Wenn auch ohne Vergleichswerte, ist die Trophäensammlung der aus NRW geförderten Werke beeindruckend, darunter 169 Deutsche Filmpreise, 50 Europäische Filmpreise, 46 Grimme-Preise, 30 Deutsche Fernsehpreise, zwölf Bären, neun Löwen, zwei Goldene Palmen, einen Oscar und 15 Oscar-Nominierungen. Zu den hauseigenen Anekdoten, die bei jedem Jubiläum der Film- und Medienstiftung NRW gerne erzählt werden, gehört der Lucky Punch im Gründungsjahr: Die erste Förderung ging 1991 an Helmut Dietls "Schtonk", der dann auch gleich eine Oscar-Nominierung als bester ausländischer Film erhielt. Es folgten Förderungen von Werken wie "Knockin' on Heavens Door", "Lola rennt", "Das Wunder von Bern", "Toni Erdmann", "Werk ohne Autor", "Der Schuh des Manitu", "Goodbye Lenin!", "Der Junge muss an die frische Luft", "Unsere Mütter, unsere Väter", "Die Manns" und "Babylon Berlin".

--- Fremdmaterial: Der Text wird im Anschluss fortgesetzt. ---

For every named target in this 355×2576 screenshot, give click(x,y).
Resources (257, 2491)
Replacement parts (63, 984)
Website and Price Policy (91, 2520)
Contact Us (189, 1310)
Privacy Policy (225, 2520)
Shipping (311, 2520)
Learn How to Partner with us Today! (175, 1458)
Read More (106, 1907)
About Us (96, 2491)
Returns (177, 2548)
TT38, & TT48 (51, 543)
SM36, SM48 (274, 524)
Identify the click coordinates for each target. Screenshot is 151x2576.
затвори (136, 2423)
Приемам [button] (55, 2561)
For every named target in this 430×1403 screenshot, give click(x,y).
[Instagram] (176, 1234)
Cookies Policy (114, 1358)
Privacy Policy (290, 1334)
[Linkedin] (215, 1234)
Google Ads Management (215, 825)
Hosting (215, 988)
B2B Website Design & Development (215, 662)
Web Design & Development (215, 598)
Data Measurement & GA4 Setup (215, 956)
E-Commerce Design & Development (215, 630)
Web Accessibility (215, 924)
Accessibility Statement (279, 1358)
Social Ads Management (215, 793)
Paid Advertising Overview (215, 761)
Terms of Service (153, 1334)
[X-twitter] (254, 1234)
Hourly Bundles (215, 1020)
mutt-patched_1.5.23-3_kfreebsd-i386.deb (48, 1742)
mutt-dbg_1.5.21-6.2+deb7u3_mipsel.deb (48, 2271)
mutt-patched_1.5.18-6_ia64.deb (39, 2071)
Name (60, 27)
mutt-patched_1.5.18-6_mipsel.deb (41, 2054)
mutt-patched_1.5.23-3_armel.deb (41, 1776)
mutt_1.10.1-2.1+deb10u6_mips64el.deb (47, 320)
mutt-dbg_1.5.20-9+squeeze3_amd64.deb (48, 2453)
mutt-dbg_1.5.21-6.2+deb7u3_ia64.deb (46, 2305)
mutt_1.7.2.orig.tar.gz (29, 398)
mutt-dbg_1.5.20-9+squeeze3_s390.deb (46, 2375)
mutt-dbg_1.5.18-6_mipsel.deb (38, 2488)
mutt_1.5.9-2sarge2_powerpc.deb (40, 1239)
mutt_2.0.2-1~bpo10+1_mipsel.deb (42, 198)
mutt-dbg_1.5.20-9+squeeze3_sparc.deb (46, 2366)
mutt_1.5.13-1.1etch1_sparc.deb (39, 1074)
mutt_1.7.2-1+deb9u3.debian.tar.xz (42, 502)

Gender-Equality, Diversity und grünes Produzieren
Drei Themen stehen für die Film- und Medienstiftung NRW aktuell auf der Agenda: Gender Equality, Diversity und grünes Produzieren. Unterstützt werden Forschungsprojekte zur "Audiovisuellen Diversität", Programme wie Into the Wild sowie die Aktionsplattform Womenize!, der NRW-Förderpreis für junge Entwicklerinnen und den Call for Change Summit der Gamesbranche im Rahmen der devcom sowie der von UFA und DWDL.de initierte Diversity Gipfel, der Corona-bedingt 2020 nicht stattfinden konnte und alsbald nachgeholt werden soll. Mehrkosten für grünes Drehen werden inzwischen als Teil der Förderung mitgetragen, seit 2017 auch durch einen gemeinsamen Beschluss der Filmförderungen bekräftigt. 2020 wurde gemeinsam mit allen Länder- und Bundesförderern, Sender- und Verbandsvertreter*innen eine gemeinsame Erklärung für nachhaltige Film- und Serienproduktion unterzeichnet.
Und dann ist da diese Pandemie, die nicht nur Feierlichkeiten zum Jubiläum stört sondern viel dramatischere Auswirkungen auf die Produktionslandschaft und ihre Kreativen hatte. Auf das Rekordjahr der Film- und Medienstiftung NRW 2019, mit einem Fördervolumen von 40 Millionen Euro, folgte das von der Pandemie geprägte Jahr 2020. Ergänzend zum von Bundes- und Länderförderer aufgesetzten Hilfsprogramm für Produktion, Verleih und Kino mit einem Gesamtvolumen von 15 Millionen Euro, startete die Film- und Medienstiftung NRW eine Soforthilfemaßnahme für die mit dem Kinoprogrammpreis ausgezeichneten NRW-Kinos und ein Programm zur Entwicklungsförderung. Das Land NRW stellte darüber hinaus insgesamt 21 Millionen Euro für die Ausfallfonds I und II zur Absicherung von Film-, TV- und Streaming-Produktionen zur Verfügung. Mit dem Programm "Film ab NRW" werden Kinos mit weiteren 15 Millionen Euro unterstützt.
Die Gesellschafter gratulieren
Dem pflichtet auch der bisherige RTL-Geschäftsführer Jörg Graf bei, verbunden mit der Freude über den gerade angekündigten Studiengang für non-fiktionale Unterhaltung: "Gerade in diesen schwierigen Zeiten unterstützt die Stiftung die Kreativbranche gezielt, um die aktuellen Herausforderungen meistern zu können. Persönlich freue ich mich darüber, dass die Film- und Medienstiftung mit ihrer Tochtergesellschaft ifs Deutschlands ersten Studiengang für Entertainment anbietet." Was einst als Förderung allein für fiktionale Filmstoffe begann, spiegelt im Falle der Film- und Medienstiftung NRW damit immer umfassender die Diversität der Medienangebote. Den Kampf um die Gelder macht das natürlich nicht einfacher.